● **Data to use**
>> Begin

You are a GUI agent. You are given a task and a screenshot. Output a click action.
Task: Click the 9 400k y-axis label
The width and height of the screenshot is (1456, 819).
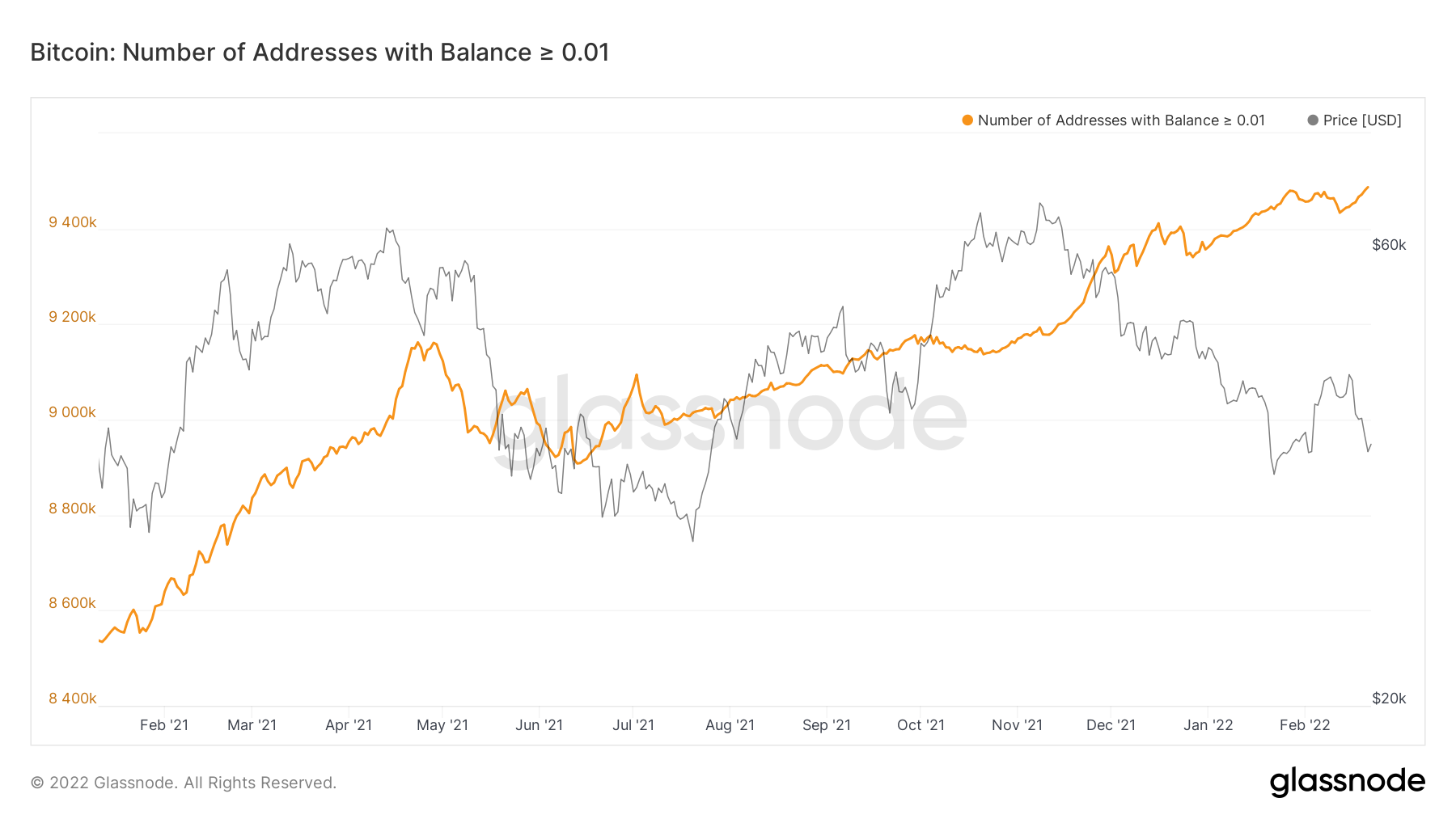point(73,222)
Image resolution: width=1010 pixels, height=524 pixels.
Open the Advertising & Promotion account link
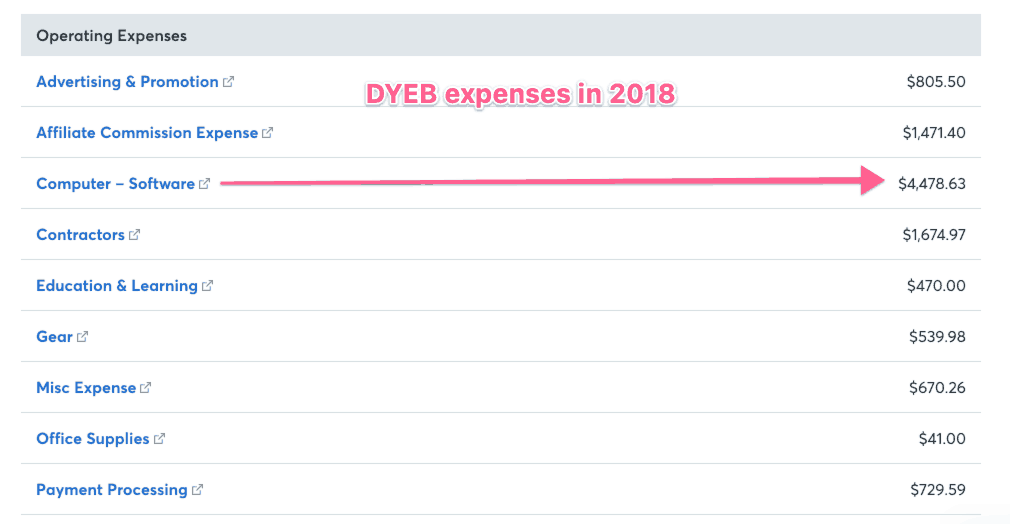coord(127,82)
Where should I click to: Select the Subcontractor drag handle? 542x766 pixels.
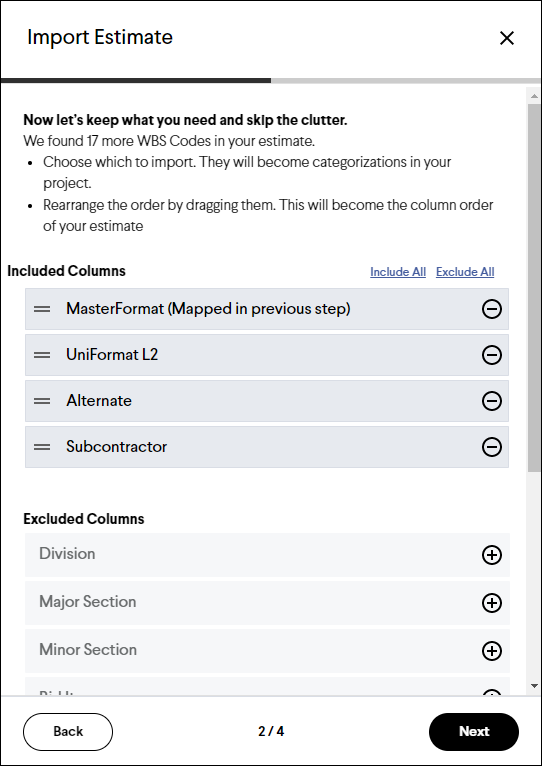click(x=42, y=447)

>> End
>> Begin

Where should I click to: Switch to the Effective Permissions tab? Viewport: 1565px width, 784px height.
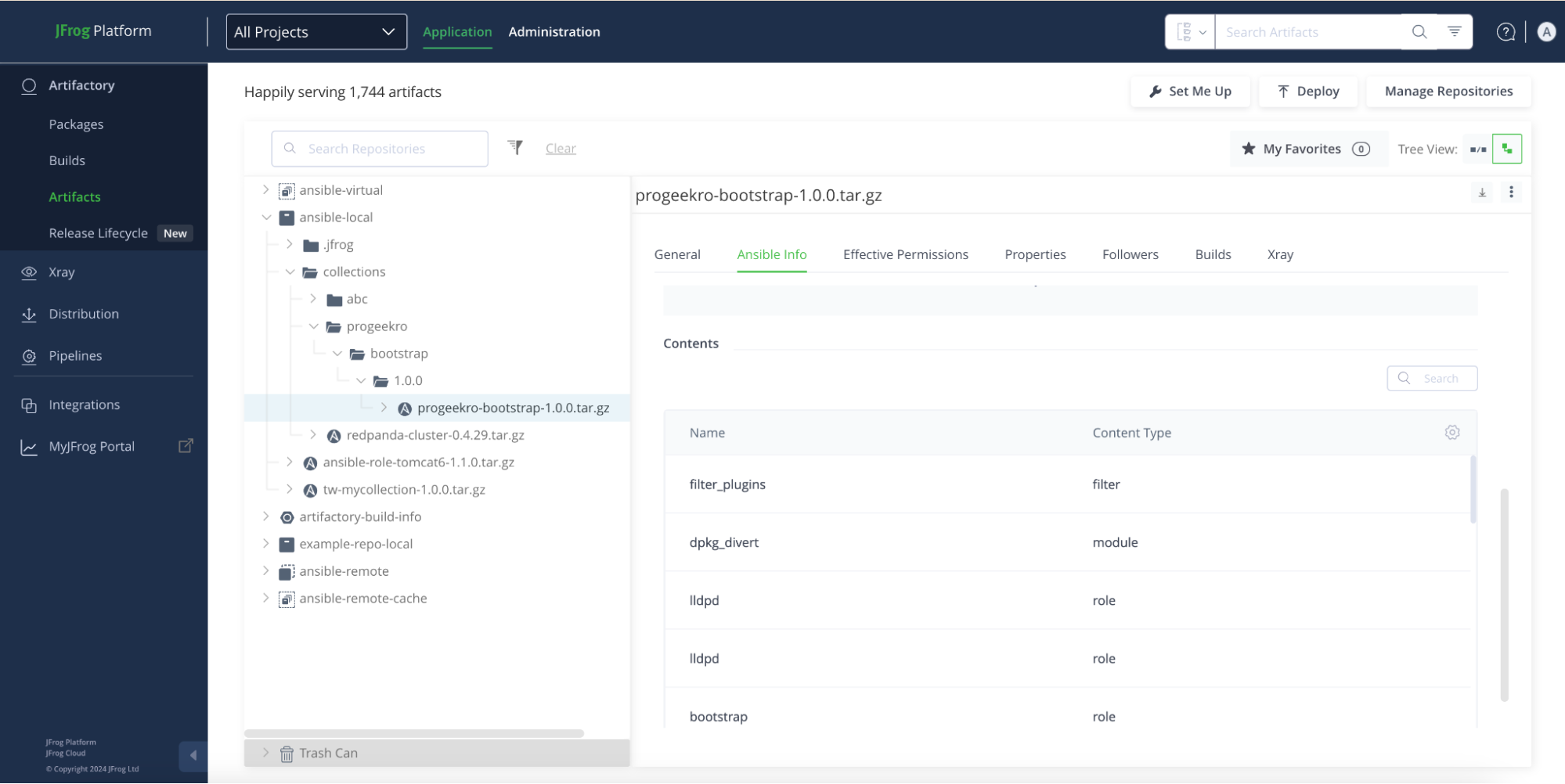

>> End

● **Requirement**
Please copy the lines starting with the line with "You are a GUI" and going on through the line with "click(x=42, y=447)", both included, word for word. Leave the pictures out of your copy.

● **Reply to the exercise**
You are a GUI agent. You are given a task and a screenshot. Output a click action.
Task: Click the 9 400k y-axis label
The width and height of the screenshot is (1456, 819).
point(73,222)
Image resolution: width=1010 pixels, height=524 pixels.
Open the Advertising & Promotion account link
coord(127,82)
Where should I click to: Select the Subcontractor drag handle? 542x766 pixels.
click(x=42, y=447)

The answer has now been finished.